Horrible moldlines, I know… but I still love all of these old models. Anyways, in my first attempt at making a blade for his weapon, I used Brown Stuff (I considered using plastic card, but I did not find anything suitable at the time). After a lot of struggling with the stickiness of the material, letting it cure, sanding, giving up and making a new blade, more waiting, more sanding… well, see for yourself.
It looks like a smoked ham. A really ugly smoked ham. I’m sure Wallace’s frontline pal is thinking that his companion is gone as mad as the Quixote whose book inspired the fighter’s title.
It was at this point that I decided I would rather sacrifice another mini than attempt this a third time. I was about to chop off the sword of an elf fighter when I suddenly remembered to dig through my army of Grenadier Dwarves and found a squad of polearm-wielders that I had completely forgotten about! I separated the poor bearded fellow from the blade of its weapon and ended up with something a bit more decent. I did have to use a bit of Brown Stuff, so while I waited for it to cure, I got started on painting the actual figure.
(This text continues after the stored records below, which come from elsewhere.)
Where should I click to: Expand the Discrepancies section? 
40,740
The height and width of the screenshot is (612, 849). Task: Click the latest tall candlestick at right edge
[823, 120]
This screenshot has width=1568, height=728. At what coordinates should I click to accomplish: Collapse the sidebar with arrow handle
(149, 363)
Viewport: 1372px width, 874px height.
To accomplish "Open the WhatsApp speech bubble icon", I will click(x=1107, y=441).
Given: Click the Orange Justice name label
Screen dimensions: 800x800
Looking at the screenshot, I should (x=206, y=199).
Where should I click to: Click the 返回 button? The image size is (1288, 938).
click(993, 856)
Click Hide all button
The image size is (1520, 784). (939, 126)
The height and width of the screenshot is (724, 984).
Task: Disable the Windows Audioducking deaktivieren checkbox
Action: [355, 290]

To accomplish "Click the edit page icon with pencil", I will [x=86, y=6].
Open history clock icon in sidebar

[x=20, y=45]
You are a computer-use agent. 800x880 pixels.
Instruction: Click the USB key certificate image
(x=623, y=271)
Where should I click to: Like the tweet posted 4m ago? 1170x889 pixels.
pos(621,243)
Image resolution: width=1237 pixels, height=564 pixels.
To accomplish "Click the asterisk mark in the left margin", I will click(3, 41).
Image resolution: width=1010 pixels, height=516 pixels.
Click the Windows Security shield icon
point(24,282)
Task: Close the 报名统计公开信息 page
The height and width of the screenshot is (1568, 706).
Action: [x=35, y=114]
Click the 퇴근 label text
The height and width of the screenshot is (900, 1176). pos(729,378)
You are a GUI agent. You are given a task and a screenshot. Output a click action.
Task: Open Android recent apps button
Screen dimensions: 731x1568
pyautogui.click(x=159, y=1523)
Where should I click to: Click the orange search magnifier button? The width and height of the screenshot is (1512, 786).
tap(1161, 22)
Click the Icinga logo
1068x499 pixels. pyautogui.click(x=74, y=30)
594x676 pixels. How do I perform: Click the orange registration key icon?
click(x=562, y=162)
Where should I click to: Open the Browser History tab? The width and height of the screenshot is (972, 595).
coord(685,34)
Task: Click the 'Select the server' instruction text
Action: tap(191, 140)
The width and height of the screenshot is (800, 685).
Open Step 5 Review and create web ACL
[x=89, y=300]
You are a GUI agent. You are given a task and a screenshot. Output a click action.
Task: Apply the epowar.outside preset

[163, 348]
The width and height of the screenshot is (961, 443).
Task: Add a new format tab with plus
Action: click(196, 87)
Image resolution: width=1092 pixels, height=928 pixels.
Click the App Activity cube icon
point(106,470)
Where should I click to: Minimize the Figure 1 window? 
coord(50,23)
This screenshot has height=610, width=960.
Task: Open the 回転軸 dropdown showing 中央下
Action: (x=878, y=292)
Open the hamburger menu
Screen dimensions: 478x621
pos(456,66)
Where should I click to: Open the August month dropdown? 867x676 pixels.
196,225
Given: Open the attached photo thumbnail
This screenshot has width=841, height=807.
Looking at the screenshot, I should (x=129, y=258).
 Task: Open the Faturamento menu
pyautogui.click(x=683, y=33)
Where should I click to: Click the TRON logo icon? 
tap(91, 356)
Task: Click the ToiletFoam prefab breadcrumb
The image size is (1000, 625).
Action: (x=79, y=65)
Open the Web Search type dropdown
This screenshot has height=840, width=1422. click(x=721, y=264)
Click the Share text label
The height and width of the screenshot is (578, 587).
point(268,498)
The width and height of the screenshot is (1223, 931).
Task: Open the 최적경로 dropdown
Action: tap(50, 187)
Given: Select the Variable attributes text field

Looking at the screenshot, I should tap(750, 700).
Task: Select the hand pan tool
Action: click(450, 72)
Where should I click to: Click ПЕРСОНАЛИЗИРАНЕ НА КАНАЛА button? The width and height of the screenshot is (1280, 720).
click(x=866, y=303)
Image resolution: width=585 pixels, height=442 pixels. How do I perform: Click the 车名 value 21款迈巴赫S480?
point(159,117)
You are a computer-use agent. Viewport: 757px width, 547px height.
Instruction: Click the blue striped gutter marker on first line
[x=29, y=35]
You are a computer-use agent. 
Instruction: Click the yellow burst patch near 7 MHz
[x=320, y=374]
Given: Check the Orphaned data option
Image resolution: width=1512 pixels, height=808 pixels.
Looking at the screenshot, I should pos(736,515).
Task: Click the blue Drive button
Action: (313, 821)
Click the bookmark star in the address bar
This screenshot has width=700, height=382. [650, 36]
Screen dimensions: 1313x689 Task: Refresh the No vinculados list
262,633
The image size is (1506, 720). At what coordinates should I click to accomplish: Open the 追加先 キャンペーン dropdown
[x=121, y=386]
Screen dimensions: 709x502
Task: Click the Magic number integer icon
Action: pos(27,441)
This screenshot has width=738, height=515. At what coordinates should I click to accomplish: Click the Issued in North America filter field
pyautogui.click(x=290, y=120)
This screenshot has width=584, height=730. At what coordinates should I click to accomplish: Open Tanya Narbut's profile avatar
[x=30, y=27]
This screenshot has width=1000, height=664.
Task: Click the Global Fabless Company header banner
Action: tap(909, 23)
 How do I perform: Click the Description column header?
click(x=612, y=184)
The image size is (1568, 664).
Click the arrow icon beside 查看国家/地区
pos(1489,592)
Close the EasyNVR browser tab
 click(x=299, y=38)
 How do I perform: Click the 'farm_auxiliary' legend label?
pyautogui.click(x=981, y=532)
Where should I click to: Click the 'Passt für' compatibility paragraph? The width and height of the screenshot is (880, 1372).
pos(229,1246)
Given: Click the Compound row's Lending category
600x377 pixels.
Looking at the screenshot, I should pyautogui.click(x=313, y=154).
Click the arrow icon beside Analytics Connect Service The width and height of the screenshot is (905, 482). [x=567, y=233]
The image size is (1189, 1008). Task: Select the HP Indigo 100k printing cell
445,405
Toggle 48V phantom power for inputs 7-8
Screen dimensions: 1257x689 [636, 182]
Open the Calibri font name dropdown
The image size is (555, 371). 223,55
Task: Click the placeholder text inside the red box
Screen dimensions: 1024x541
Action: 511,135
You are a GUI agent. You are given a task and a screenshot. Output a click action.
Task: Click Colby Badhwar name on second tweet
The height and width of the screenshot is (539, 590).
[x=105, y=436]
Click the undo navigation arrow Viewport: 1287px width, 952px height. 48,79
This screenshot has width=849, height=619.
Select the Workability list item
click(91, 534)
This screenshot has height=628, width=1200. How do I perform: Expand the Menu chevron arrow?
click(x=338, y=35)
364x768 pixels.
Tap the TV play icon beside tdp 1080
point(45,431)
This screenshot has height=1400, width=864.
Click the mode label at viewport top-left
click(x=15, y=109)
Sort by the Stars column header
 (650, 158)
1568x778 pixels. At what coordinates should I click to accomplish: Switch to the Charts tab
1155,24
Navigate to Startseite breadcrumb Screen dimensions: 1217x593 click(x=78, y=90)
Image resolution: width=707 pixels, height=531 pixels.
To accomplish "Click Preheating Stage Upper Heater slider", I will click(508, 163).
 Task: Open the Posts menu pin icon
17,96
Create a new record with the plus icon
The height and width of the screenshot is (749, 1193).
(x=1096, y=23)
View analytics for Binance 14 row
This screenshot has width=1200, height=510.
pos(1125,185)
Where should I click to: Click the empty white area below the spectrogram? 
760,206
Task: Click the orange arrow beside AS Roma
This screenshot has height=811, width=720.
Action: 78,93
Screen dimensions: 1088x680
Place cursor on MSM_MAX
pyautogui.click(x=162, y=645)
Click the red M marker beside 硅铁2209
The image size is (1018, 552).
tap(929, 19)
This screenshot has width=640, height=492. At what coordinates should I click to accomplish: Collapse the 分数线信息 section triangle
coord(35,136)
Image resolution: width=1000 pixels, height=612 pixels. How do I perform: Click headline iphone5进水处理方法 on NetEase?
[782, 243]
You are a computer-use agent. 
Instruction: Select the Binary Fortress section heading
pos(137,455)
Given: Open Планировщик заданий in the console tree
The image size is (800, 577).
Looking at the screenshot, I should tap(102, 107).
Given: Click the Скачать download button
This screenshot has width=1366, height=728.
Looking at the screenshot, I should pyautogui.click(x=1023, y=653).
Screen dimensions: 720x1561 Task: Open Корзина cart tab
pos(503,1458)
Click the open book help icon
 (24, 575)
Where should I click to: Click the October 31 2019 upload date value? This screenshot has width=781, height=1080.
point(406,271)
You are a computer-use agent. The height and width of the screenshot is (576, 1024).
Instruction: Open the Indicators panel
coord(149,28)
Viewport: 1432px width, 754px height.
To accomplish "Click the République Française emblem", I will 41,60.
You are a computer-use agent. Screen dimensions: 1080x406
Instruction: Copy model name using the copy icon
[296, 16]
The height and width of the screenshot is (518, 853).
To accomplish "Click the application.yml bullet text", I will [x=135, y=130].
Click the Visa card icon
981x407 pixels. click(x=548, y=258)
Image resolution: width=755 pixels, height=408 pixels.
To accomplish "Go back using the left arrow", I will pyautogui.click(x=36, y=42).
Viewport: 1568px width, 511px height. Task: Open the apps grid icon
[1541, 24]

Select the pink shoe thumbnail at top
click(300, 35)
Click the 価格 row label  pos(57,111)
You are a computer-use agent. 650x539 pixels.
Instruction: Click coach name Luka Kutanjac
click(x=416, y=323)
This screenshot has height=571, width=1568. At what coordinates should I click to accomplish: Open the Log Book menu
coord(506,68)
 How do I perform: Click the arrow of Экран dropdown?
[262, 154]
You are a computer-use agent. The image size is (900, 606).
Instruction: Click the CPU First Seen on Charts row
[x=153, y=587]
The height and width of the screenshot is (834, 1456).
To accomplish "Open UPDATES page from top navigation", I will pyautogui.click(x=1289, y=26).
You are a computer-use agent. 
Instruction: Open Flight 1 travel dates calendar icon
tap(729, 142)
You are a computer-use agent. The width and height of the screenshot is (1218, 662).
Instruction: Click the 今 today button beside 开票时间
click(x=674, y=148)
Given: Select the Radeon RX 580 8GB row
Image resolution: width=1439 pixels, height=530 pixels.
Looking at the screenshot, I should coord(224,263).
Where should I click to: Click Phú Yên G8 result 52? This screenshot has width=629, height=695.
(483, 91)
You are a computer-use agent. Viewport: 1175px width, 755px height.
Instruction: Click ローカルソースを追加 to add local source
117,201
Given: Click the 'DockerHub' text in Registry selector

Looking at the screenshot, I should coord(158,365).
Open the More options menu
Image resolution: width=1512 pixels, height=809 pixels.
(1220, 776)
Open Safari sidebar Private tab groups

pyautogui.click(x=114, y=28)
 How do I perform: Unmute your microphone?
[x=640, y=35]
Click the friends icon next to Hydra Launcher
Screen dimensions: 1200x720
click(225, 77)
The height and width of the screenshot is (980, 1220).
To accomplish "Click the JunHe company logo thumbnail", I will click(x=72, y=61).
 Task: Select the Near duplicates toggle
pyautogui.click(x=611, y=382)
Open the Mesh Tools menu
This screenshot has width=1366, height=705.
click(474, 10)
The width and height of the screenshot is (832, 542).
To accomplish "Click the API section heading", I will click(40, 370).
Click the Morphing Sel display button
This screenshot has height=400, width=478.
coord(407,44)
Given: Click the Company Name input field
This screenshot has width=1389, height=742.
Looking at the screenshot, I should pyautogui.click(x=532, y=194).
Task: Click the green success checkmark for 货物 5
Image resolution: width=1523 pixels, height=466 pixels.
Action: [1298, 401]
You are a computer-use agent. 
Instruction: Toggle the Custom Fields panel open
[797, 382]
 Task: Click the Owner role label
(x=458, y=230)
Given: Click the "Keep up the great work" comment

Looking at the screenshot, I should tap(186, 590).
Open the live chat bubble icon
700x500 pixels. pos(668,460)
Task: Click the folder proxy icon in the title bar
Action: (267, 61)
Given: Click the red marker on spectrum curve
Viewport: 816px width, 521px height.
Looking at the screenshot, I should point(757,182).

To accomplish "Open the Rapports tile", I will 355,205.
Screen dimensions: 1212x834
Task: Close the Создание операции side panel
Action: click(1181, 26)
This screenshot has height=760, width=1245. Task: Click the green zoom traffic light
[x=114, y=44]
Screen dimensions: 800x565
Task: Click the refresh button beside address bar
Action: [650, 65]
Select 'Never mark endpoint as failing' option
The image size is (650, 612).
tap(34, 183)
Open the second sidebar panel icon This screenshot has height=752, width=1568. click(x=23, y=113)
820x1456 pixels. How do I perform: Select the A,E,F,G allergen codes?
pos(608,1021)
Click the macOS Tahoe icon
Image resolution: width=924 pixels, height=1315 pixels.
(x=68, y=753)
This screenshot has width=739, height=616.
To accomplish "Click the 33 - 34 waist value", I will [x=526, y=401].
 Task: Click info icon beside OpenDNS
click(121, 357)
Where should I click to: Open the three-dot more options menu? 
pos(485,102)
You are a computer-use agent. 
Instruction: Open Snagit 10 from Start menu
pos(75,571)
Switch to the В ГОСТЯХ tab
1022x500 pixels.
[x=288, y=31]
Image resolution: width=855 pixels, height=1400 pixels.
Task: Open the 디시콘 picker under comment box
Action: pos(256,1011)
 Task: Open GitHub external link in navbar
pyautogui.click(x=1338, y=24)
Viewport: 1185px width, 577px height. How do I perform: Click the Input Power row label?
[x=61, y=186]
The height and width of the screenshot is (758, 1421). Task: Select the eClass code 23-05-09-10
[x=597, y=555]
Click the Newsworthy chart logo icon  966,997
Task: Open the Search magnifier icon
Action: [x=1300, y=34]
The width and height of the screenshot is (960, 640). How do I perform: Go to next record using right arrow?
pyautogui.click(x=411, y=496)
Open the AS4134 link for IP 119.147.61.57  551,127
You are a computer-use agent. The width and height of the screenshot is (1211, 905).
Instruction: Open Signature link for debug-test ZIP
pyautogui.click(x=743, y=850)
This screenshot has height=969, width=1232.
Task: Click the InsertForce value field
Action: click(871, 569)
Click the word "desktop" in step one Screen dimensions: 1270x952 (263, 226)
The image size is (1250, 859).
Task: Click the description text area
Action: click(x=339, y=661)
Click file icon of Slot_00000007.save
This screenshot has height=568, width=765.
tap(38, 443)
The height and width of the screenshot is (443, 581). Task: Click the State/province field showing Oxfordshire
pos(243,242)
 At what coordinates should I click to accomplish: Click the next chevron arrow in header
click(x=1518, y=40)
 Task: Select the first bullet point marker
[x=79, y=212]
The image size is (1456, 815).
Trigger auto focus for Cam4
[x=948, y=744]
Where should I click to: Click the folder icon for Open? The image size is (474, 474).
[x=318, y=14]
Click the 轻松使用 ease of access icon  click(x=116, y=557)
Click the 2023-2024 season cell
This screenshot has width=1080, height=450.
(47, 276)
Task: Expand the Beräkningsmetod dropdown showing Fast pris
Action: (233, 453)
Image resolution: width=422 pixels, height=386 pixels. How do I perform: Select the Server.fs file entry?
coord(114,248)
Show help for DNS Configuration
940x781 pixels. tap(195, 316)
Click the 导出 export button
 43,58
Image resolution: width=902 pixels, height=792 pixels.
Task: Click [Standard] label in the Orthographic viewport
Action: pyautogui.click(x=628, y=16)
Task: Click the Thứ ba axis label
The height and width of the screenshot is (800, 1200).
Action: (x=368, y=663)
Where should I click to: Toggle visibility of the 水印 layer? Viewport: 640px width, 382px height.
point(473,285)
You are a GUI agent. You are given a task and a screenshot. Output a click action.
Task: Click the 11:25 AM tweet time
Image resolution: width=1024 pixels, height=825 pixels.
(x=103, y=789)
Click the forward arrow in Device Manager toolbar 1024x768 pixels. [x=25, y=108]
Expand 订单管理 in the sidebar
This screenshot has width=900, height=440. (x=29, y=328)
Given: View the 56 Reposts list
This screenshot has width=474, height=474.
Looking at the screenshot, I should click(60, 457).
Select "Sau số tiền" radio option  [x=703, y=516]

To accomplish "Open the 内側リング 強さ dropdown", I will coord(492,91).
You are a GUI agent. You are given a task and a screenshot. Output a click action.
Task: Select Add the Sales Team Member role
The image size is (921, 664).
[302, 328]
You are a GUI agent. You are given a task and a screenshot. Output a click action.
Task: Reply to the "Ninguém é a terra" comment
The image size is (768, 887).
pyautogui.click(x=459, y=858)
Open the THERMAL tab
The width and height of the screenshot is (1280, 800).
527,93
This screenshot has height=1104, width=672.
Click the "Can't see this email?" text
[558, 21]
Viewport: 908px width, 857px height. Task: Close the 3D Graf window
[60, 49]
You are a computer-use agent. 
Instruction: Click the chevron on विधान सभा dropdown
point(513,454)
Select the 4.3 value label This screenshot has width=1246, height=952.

I had originally painted the vest, the pants and the shirt sleeves in very different shades of green, but as I kept applying more and more layers of Citadel’s Nuln Oil, the differences eventually faded away into the same shade… I also lost all of the work I had done at highlighting the cloth folds. An important lesson: never overwash a miniature, especially if you are using a dark, black wash, or your colors will all fade into a dark halftone.
Here he is alongside his old placeholder. The shape at the back of the blade was achiever by using a piece of another figure’s broken bow and a generous amount of Brown Stuff, which also covers the wire used to make the weapon’s pole. In retrospect, I should’ve made it a bit longer. I’ve also thought about giving him a shoulder guard in order to mask all the twisting I had to do in order to get his left arm in place…
The party is finally complete!
You might notice that both Wallace and Baldrick’s weapons got an updated treatment with Citadel’s Blood for the Blood God. It probably looks excessive on Wallace’s blade, but it was the best way I found to hide the imperfections in the sculpting.
One of the miniatures in the War Springalds blister, converted into a lightly-armored fighter.
- Runefang Steel (dagger, chainmail and minor metal highlights)
- Agrax Earthshade (shading skin, hair, beard, leather and any other brown parts)
- Nuln Oil (shading any metals)
- Reikland Fleshshade (shading red glove and trousers)
- M.C. Bronze 70.998 (glove, mace and leg guards)
- M.C. Basic Skintone 70.815 (skin)
- Matt Varnish 70.520 (final sealing)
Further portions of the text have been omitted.